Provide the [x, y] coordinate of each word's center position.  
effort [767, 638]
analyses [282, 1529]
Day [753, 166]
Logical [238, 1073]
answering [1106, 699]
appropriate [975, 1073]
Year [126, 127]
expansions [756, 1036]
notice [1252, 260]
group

**SHORT EXERCISE**. Turn the data above into a numbered list with one line per item, and leave out any blank lines.

**SOLUTION TO THIS TASK**.
1. Provide the [x, y] coordinate of each word's center position.  
2. effort [767, 638]
3. analyses [282, 1529]
4. Day [753, 166]
5. Logical [238, 1073]
6. answering [1106, 699]
7. appropriate [975, 1073]
8. Year [126, 127]
9. expansions [756, 1036]
10. notice [1252, 260]
11. group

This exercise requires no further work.